**WORK INSTRUCTIONS:**
Using the records below, quote only the span that opens with the line containing "545x487 pixels. At" and closes with the line containing "The image size is (1069, 760).", exactly and inclusively.

Stored items

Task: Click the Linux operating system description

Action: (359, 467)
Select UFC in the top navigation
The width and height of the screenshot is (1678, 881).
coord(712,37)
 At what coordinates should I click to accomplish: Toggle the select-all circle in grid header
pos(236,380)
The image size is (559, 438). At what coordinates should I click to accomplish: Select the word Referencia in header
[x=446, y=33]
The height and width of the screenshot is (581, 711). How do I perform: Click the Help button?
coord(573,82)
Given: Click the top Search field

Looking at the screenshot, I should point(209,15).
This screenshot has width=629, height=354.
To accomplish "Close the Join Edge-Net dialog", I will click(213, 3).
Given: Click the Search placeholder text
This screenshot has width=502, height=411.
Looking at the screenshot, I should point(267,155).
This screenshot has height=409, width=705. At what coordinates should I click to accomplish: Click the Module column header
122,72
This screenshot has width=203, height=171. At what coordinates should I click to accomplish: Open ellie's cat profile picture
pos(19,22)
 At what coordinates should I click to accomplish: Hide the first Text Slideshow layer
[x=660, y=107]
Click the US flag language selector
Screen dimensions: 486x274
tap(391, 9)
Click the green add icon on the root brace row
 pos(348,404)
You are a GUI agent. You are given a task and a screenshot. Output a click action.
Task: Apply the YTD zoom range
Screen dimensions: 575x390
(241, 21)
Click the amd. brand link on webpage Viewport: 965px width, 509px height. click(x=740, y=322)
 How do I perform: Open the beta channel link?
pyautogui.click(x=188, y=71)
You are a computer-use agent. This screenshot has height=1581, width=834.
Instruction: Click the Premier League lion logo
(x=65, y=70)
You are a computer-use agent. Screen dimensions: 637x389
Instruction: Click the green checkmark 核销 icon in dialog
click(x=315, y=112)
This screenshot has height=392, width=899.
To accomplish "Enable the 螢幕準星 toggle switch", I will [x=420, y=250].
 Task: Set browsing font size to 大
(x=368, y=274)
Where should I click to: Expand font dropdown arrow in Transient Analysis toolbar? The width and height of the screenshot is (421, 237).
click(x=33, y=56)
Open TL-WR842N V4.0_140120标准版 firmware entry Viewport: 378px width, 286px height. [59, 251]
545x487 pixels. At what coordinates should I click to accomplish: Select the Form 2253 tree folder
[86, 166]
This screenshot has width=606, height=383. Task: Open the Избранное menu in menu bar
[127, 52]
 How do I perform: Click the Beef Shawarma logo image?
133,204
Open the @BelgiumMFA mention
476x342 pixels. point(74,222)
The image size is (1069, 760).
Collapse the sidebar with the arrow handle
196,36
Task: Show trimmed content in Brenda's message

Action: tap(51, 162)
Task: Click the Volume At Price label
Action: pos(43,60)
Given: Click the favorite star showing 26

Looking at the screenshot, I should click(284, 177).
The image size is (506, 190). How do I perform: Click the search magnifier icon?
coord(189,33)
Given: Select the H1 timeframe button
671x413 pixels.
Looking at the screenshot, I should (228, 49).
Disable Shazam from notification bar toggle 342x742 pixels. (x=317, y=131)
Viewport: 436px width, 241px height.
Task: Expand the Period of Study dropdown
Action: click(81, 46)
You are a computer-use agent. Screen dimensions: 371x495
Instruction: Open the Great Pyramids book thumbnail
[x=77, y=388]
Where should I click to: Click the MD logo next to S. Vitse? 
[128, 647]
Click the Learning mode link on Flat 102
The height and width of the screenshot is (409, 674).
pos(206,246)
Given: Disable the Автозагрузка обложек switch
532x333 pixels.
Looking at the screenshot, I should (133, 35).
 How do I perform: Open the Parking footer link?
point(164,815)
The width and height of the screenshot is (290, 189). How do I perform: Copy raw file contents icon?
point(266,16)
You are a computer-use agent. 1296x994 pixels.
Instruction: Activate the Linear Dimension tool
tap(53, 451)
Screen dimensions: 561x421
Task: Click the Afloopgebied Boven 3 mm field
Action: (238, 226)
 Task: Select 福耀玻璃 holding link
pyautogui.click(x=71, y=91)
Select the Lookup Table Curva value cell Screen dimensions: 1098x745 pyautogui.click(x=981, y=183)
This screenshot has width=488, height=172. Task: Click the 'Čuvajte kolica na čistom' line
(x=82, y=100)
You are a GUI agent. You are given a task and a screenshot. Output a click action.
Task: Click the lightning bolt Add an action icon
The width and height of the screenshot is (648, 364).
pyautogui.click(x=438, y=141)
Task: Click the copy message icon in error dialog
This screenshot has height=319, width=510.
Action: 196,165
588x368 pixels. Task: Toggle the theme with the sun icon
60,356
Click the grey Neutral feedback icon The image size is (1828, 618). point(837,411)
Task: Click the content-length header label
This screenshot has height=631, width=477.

**TASK RESPONSE:**
545x487 pixels. At what coordinates should I click to accomplish: Select the Form 2253 tree folder
[86, 166]
This screenshot has width=606, height=383. Task: Open the Избранное menu in menu bar
[127, 52]
 How do I perform: Click the Beef Shawarma logo image?
133,204
Open the @BelgiumMFA mention
476x342 pixels. point(74,222)
The image size is (1069, 760).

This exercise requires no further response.